» **Dostarczony tekst**
::::::::

Mustang z wydawnictwa A.H. jak już napisałem w temacie postu.
Model z pozoru nietrudny,mozna by powiedzieć że "rozrywkowy". Postanowiłem jednak go troszkę zwaloryzować, tzn w znacznym stopniu utrudnić sobie jego budowę.
Zamierzam wykonać takie dodatki jak wypuszczone klapy, oddzielne powierzchnie sterowe, bieżnikowane kola, otwartą owiewkę kabiny pilota, która też będzie zwaloryzowana i jeszcze kilka innych bajerkow. Na początek kilka fotek fotelu pilota.
Klamerki z drutu miedzianego pomalowanego srebrną H11, pasy z folii aluminiowej malowane mieszanką Humbrolek.
Skończyłem wyposażać kabinę pilota
Póki co elemebty są jeszcze osobno co by szczegóły bylo widać lepij.
Ot ofoty:
Lewa ścianka z mechanizmami sterowania silnikiem i nie tylko
Prawa ścianka z wyposażeniem radiowym
Tablica przyżądów
Podłoga
Oraz pedały steru kierunku wraz z panelą centralną
Zegarki są wypełnione lakierem połysk, przełączniki z druciku, a gałki z papiru zalanego Loctite'm 406 (taki superglut) no i odpowiednia dawka farbki, coby ładnie kuliste byli hehe...
Kadłub...
Po drodze miałem poważną skuchę, to znaczy spaprałem segment kadłuba z wylotem chłodnicy, przez co musiałem kupić nowy egzemplarz i wykonać ten segment od nowa, co będzie widoczne ne jednym ze zdjęć poniżej. Mam teraz jednak zapasowe części co może okazać się przydatne w dalszej budowie, szczególnie z tego względu, iż zamierzam ten model waloryzować.
Dobra to może kilka fotek:
A potem tak wyglądał...jak śledź...hahaha!
Widoczne na ostatnim zdjęciu cięgno klapy wylotu chłodnicy przerobiłem zgdonie z fotkami z monografii. W wycinance było proste (pojedynczy pręt pomiędzy klapą a kadłubem).
Usterzenie. Zwaloryzowałem je oddzielając powierzchnie sterowe od stateczników.
Oddzieliłem też trymery od sterów, oraz dorobiłem popychacze do rzeczonych trymerów.
Kilka fotek z pracy nad tym tematem:
A tak to wyglądło po złożeniu w całość...
Ogon już przytwierdzony do kadłuba...
Kolejne dwie fotki. Tym razem wnęka podwozia. Lekutko zwaloryzowana, aczkolwiek zastanawiałem się czy jej jeszcze nie przybrudzić aerografem, którego jeszcze nigdy przedtem nie używałem. Z tego powodu miałem pewne obawy, ponieważ nie chciałem zepsuć tego co do tej pory wymęczylem.
Dotychczasowa walorka to dorobienie:
-przewodów hydro
-wiązki elektrycznej
-podłużnic na suficie wnęki
-zaczepu(zamka) na suficie wnęki
Kawałka wystającej gumowej rury z metalową obejmą.

::::::::

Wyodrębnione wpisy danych
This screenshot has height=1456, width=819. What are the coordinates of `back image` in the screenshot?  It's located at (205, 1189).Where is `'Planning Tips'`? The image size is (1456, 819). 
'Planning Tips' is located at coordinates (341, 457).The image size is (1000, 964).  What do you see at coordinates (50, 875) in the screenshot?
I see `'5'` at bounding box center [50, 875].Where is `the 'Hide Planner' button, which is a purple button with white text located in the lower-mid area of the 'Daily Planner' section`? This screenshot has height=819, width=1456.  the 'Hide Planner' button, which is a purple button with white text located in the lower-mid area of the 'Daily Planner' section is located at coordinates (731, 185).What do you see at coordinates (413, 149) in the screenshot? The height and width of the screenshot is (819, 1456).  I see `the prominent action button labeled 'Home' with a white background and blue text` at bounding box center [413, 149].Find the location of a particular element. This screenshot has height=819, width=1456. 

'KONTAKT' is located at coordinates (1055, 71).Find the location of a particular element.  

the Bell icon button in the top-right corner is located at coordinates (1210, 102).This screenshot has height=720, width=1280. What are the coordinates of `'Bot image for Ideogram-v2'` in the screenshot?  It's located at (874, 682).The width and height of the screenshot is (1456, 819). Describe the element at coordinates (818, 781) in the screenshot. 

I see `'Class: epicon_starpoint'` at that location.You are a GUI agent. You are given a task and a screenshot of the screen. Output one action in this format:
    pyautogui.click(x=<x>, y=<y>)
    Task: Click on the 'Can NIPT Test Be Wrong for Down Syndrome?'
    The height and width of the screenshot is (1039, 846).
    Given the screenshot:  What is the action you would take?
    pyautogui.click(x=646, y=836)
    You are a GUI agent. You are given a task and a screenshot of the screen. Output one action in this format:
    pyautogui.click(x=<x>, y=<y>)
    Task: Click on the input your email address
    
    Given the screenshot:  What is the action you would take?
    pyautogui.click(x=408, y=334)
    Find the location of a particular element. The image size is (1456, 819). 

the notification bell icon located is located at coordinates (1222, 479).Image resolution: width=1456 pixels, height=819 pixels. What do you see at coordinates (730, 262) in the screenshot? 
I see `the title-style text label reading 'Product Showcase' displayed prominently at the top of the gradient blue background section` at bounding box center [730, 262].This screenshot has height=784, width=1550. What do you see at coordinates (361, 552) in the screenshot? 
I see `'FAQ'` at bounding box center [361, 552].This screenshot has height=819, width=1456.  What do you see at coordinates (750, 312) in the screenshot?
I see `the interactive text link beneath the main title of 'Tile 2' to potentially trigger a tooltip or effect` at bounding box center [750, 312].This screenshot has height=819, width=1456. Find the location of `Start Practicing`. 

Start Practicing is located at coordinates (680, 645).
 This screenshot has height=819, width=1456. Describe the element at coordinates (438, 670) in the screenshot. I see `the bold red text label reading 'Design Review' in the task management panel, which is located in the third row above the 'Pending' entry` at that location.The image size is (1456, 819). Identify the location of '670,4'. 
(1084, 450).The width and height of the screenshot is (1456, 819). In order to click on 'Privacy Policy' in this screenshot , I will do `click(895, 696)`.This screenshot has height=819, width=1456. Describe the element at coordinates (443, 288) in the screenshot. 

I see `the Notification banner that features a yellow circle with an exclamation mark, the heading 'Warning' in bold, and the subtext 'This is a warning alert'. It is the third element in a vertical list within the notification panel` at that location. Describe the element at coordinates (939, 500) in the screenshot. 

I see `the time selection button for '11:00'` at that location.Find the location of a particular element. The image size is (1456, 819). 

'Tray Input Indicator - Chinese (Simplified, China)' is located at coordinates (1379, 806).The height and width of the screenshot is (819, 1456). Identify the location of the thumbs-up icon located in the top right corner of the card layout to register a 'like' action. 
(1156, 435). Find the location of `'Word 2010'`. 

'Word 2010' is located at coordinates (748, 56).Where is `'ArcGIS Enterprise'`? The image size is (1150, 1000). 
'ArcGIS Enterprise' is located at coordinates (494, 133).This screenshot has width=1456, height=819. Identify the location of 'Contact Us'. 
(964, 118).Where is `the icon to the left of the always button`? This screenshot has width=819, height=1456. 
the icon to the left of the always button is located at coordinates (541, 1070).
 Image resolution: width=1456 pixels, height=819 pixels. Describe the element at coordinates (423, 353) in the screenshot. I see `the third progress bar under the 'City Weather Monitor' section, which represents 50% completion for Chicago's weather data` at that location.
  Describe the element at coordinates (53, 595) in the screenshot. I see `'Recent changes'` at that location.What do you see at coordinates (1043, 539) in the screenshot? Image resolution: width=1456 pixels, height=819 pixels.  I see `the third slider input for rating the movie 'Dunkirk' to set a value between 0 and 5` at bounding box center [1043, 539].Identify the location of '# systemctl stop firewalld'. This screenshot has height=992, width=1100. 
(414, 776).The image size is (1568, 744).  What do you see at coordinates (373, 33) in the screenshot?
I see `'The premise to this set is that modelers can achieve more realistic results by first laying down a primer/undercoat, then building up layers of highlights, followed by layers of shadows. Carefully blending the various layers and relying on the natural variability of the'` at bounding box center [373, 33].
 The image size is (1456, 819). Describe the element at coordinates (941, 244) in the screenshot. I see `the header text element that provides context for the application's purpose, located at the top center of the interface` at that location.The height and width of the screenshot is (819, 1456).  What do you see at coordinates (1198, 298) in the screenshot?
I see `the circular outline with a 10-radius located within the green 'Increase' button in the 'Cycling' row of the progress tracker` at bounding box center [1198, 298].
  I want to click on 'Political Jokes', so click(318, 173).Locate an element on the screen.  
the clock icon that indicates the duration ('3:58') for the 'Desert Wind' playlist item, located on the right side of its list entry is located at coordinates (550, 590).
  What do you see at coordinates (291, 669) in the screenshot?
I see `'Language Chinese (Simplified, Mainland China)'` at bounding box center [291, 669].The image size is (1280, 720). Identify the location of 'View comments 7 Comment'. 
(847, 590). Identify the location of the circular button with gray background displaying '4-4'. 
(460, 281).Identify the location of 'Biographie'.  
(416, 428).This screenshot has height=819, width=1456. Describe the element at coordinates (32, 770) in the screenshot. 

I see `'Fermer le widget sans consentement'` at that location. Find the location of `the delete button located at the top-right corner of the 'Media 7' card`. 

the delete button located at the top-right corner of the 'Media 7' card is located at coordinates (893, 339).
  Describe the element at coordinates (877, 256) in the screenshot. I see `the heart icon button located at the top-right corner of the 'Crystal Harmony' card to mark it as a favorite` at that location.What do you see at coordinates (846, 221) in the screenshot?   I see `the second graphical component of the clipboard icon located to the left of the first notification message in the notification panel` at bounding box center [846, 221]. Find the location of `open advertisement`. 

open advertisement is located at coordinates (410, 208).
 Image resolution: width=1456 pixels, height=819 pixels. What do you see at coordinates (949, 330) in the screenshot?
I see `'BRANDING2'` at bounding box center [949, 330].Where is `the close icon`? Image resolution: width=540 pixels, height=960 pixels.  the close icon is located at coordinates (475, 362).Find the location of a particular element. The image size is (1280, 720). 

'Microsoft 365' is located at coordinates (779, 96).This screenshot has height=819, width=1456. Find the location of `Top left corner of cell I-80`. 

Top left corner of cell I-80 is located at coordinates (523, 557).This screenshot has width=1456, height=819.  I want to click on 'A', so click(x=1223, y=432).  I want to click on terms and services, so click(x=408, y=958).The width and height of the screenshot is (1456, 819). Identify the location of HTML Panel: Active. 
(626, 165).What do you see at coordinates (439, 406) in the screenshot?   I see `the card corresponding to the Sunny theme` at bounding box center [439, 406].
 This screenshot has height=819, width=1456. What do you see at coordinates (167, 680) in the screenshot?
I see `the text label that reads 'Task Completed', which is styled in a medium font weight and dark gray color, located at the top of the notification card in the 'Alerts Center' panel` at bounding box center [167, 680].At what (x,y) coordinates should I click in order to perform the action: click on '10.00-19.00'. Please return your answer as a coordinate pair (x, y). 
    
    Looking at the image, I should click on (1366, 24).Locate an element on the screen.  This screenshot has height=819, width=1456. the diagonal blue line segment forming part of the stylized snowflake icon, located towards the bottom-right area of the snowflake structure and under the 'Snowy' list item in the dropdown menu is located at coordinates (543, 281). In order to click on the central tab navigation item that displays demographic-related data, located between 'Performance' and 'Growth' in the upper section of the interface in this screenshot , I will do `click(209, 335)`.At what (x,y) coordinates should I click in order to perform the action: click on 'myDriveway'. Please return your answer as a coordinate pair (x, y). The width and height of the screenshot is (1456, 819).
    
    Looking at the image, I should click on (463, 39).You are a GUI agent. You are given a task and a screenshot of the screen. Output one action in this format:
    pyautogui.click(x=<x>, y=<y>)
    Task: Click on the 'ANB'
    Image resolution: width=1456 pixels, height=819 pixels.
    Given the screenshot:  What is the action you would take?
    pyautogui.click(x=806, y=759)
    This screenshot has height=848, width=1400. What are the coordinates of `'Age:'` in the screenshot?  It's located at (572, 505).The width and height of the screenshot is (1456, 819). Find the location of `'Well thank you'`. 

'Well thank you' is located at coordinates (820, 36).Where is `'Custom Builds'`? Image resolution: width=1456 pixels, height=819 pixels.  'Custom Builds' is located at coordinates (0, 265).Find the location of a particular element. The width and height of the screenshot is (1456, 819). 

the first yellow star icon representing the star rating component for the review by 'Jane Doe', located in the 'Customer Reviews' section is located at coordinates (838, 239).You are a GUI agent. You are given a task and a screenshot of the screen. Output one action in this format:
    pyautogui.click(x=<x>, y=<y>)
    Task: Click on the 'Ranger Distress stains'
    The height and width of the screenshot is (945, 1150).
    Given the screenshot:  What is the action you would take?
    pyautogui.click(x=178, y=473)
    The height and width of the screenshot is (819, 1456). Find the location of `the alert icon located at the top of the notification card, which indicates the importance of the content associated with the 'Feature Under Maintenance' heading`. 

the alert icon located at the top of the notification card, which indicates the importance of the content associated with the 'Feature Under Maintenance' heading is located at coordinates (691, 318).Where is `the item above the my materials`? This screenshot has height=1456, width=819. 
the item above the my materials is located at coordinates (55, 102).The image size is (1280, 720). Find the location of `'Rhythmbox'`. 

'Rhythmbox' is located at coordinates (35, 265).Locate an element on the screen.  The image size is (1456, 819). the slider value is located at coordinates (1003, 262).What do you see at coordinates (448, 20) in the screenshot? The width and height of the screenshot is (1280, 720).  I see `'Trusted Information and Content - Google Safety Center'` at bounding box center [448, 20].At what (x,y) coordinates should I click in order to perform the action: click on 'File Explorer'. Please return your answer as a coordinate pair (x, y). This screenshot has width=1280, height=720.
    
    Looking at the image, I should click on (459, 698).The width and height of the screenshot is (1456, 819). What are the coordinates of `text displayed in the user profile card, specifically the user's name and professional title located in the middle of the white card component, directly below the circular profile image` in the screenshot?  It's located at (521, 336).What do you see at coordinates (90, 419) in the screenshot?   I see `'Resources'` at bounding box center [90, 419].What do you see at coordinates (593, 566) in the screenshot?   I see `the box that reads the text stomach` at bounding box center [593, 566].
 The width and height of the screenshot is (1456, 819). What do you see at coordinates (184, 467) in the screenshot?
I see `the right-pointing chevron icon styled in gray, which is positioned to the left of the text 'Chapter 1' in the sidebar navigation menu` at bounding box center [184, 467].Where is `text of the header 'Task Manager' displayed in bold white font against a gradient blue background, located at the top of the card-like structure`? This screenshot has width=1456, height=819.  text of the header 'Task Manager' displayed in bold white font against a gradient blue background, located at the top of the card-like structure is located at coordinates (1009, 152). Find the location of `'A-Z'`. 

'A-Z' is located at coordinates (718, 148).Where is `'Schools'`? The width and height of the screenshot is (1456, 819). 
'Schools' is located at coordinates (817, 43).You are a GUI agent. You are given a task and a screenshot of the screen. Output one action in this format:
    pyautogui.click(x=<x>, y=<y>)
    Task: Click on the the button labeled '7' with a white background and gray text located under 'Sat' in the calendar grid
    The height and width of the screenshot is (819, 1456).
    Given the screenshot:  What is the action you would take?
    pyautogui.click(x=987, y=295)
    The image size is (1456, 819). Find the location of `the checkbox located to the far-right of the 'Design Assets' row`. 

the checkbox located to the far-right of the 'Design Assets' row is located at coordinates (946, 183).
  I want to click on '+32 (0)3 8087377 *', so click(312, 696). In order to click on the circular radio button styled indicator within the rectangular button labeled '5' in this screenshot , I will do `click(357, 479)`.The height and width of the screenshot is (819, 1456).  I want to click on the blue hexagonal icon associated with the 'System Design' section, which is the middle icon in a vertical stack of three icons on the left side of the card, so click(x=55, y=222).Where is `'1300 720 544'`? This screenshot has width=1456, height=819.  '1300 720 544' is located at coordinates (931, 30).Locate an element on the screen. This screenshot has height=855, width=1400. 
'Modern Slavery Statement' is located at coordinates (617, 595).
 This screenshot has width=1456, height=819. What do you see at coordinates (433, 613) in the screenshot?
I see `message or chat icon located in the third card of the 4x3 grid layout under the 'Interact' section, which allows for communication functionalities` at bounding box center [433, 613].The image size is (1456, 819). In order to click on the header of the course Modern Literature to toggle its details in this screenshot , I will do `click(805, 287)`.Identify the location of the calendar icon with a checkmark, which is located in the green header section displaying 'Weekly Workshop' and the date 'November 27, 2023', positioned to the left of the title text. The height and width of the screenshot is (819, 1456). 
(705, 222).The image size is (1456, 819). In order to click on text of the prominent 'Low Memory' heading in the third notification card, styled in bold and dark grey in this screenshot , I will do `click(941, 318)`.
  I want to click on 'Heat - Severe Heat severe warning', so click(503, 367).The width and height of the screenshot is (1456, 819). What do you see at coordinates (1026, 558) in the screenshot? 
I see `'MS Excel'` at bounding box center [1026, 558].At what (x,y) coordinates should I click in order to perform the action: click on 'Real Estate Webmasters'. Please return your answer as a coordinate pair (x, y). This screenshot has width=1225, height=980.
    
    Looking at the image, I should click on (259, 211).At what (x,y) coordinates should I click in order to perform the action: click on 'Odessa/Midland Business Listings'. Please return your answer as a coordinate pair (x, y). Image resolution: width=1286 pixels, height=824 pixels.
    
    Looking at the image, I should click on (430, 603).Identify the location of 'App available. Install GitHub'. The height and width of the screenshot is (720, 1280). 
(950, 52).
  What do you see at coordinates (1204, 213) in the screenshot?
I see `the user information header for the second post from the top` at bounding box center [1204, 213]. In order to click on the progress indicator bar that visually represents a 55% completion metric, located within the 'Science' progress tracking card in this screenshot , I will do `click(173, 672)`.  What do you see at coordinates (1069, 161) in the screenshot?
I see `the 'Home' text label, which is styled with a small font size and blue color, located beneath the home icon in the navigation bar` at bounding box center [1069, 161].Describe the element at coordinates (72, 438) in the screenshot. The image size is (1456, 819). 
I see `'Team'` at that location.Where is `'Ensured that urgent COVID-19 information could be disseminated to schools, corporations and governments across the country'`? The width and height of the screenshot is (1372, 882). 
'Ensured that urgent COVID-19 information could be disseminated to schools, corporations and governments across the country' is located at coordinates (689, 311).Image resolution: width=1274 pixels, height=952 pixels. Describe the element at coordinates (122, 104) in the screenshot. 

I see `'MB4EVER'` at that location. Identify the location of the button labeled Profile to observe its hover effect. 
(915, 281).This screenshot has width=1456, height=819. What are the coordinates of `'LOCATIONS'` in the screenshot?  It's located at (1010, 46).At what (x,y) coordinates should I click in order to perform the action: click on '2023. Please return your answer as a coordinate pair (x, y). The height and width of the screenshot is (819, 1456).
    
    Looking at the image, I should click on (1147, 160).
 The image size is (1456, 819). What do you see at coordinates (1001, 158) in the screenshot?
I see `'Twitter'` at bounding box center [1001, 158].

::::::::

Przepisz bez zmian z relacji o budowie modelu Mustanga fragment od słów „Widoczne na ostatnim” do słów „złożeniu w całość...” włącznie. Listing nie jest potrzebny do wykonania zadania.

Widoczne na ostatnim zdjęciu cięgno klapy wylotu chłodnicy przerobiłem zgdonie z fotkami z monografii. W wycinance było proste (pojedynczy pręt pomiędzy klapą a kadłubem).
Usterzenie. Zwaloryzowałem je oddzielając powierzchnie sterowe od stateczników.
Oddzieliłem też trymery od sterów, oraz dorobiłem popychacze do rzeczonych trymerów.
Kilka fotek z pracy nad tym tematem:
A tak to wyglądło po złożeniu w całość...